April 5, 2009 · Leave a Comment

by Emily Brontë

Another classic to cross-off of the NEA’s Big Read: Top 100 list!  I liked this book, especially when I got farther into the story.  The novel is framed by the premise of a new tenant learning the turbulent history of two families on the moors, the Earnshaws and Lintons.  It covers three generations, so it is helpful to have a family tree for reference.  Some books include a family tree or you can find one on the internet.  This timeline is also very helpful.

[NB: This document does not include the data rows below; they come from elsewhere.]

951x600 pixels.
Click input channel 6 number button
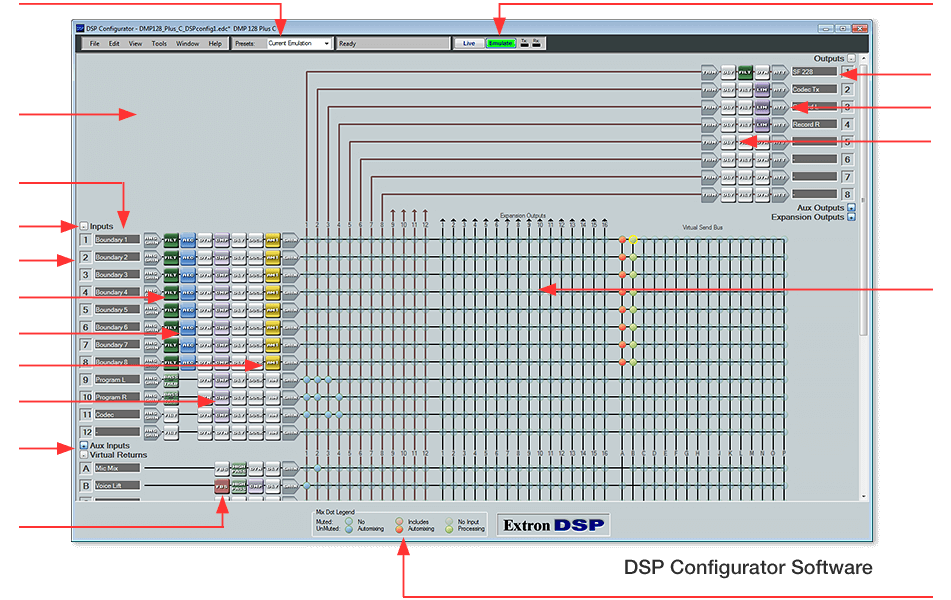coord(85,327)
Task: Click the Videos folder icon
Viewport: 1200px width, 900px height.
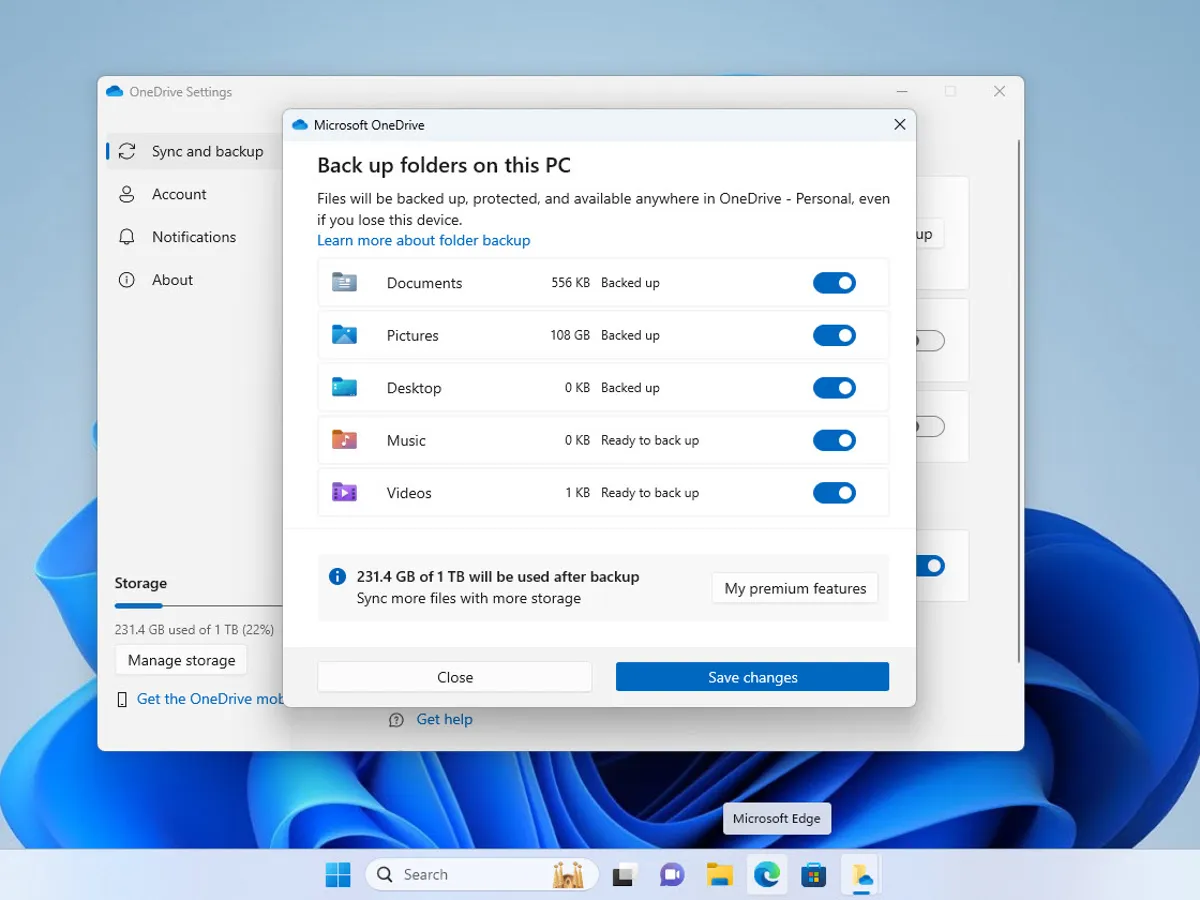Action: (344, 492)
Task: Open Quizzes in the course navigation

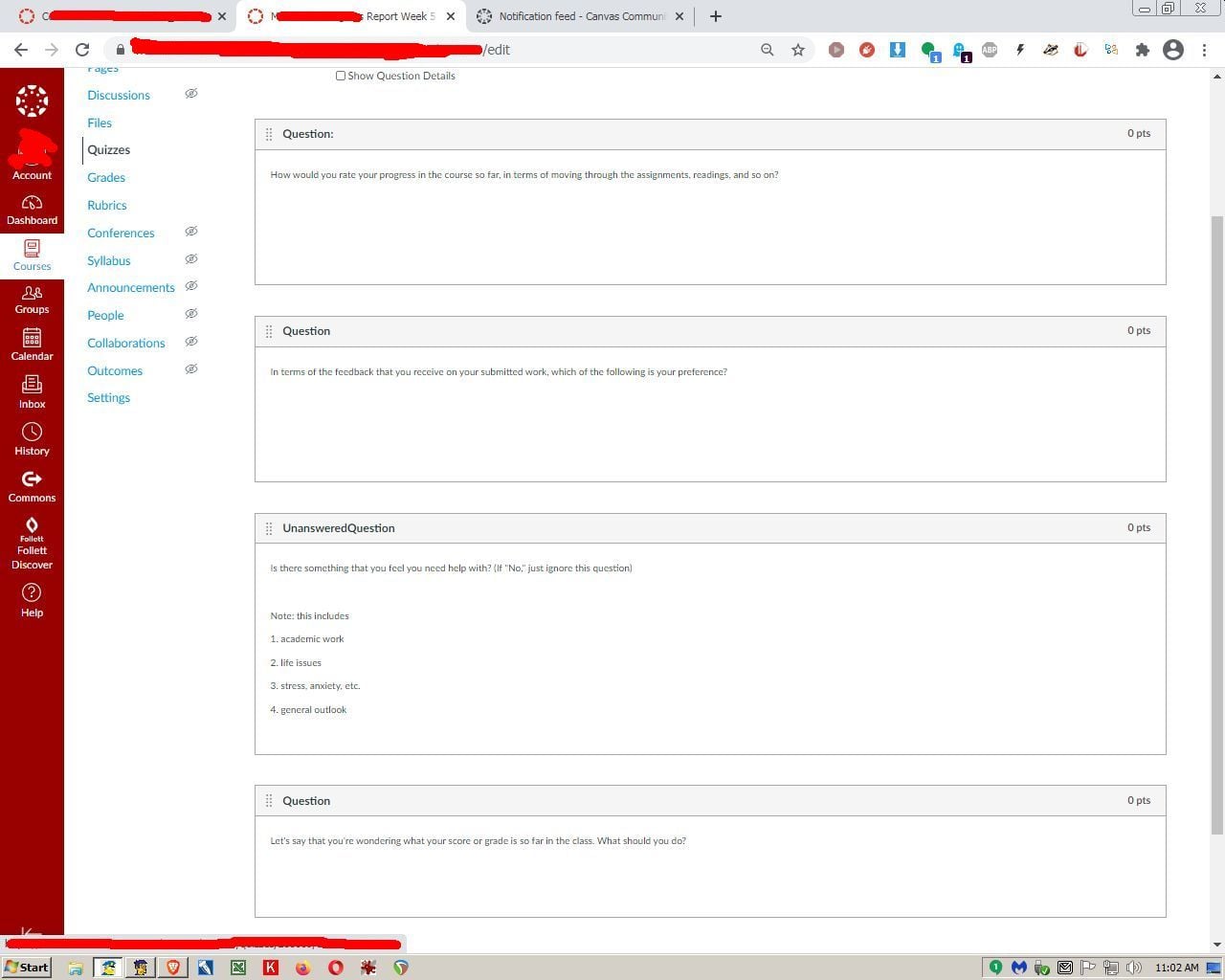Action: (108, 149)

The love between Cathy and Hareton at the end was so wonderful.  When the love was realized, they were so happy together and made their surroundings blossom again.  And probably my favorite part was when Nelly confronted Heathcliff about his new mood, and he explained how he had the means right before him to completely destroy the two families forever, but couldn’t.  He looked into the young lovers’ faces and just let them be happy.  He still looked like a demon when he died but that choice to not wreck the two young people redeems him a lot in my eyes.

Critics of the time thought this to be a horrible book, and one even said, “We rise from the perusal of Wuthering Heights as if we had come fresh from a pest-house. Read Jane Eyre is our advice, but burn Wuthering Heights…”  (Reader’s Guide to WH)  I am inclined to believe quite the opposite; I’ve never read Jane Eyre but from movies and my sister’s interpretation I think Wuthering Heights is far more interesting, less depressing, and more thrilling.

This is my favorite book from AP Lit & Comp.  Some study questions that could be turned into essays:

  • What role does Joseph play in the novel?
  • Compare the marriages of Catherine (senior) and Isabella.
  • How did Nelly alter the image of Heathcliff through her narration?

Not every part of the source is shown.